Djerassem Le Bemadjiel, ex ministro del Petrolio e dell’energia del Ciad, è stato arrestato nella capitale N’Djamena per vari capi d’accusa: appropriazione di fondi dello Stato, corruzione, danni al patrimonio pubblico, abuso d’ufficio e fiducia e ostacolo al buon funzionamento della giustizia. I fatti contestati risalirebbero agli anni in cui Le Bemadjiel era a capo del dicastero, tra il 2011 e il 2016. Stando al portale d’informazione Tchadinfos, Le Bemadjiel dovrà poi rispondere di irregolarità in alcune operazioni di revisione per alcune trattative con compagnie petrolifere straniere. Nelle mediazioni contestate sarebbe anche coinvolta la società britannica di auditing nel settore dell’energia Alex Stewart International. I legali di Le Bemadjiel hanno definito le accuse “senza fondamento“.

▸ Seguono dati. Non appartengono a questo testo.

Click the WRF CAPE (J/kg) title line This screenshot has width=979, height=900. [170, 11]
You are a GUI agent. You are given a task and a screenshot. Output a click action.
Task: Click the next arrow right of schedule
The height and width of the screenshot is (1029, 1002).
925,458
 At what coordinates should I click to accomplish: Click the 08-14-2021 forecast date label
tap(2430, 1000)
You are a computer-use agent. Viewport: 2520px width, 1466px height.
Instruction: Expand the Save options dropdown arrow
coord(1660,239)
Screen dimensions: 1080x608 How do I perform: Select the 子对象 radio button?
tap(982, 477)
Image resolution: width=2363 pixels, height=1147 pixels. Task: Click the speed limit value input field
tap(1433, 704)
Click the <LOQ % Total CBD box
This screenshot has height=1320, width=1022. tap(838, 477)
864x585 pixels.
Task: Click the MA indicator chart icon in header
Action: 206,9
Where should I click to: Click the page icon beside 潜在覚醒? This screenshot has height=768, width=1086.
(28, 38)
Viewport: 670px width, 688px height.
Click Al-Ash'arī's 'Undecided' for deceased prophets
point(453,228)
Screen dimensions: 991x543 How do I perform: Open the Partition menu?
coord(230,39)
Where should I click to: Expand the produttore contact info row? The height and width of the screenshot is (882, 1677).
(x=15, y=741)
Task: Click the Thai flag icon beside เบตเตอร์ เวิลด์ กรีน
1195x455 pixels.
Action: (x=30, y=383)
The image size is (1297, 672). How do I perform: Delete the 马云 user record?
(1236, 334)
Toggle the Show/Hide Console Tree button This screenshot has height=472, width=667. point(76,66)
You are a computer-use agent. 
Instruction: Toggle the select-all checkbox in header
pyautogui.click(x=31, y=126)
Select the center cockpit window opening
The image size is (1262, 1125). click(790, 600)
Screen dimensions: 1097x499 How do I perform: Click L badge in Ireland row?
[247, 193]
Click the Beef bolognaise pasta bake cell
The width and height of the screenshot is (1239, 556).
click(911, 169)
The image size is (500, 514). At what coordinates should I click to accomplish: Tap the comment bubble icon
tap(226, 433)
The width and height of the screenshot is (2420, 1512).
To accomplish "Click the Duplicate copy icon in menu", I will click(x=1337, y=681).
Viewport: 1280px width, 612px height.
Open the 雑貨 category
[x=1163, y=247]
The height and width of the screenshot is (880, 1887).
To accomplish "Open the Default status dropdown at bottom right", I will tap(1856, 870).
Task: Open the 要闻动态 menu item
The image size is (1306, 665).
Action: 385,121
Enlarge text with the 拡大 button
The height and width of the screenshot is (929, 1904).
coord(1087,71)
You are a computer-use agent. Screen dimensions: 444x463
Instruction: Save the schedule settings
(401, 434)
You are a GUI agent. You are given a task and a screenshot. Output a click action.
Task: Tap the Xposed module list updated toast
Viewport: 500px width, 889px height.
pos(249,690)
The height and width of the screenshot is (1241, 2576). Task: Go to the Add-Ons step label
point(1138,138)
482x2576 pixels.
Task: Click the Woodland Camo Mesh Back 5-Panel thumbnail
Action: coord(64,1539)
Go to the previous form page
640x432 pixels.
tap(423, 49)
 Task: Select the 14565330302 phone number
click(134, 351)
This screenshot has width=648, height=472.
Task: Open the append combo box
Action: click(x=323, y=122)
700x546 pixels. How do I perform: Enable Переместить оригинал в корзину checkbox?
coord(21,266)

Per l’IGE, tra il 2013 e il 2014, sarebbero stati firmati due contratti di audit dal ministro incaricato del petrolio con le società Alex Stewart International, uno studio legale americano, e la società di revisione camerunense, Cameroun Audit Conseil, per l’audit dei contratti petroliferi conclusi dal Ciad. L’importo iniziale della rinuncia concessa dall’Organismo preposto agli appalti pubblici (OCMP) per tali contratti è di 19.630.000 dollari USA tasse incluse. Stranamente, rivela il documento, si è riscontrato che al momento della loro firma, l’importo iniziale è salito a 20.178.250 dollari, tasse incluse, una differenza positiva di 548.250 dollari.

Inoltre, pare che nell’ambito dell’esecuzione dei suddetti contratti, l’ex ministro del Petrolio avrebbe sistematicamente autorizzato il pagamento di 25 fatture per un importo cumulato di 16.900.000 dollari USA, a titolo di compenso all’Alea Stewart International in flagrante violazione delle disposizioni contrattuali. Ad aggravare la posizione – secondo la ricostruzione del portale TchadInfos – pare esserci stato il rifiuto dell’ex ministro di collaborare con la missione di controllo, intralciando quindi le indagini.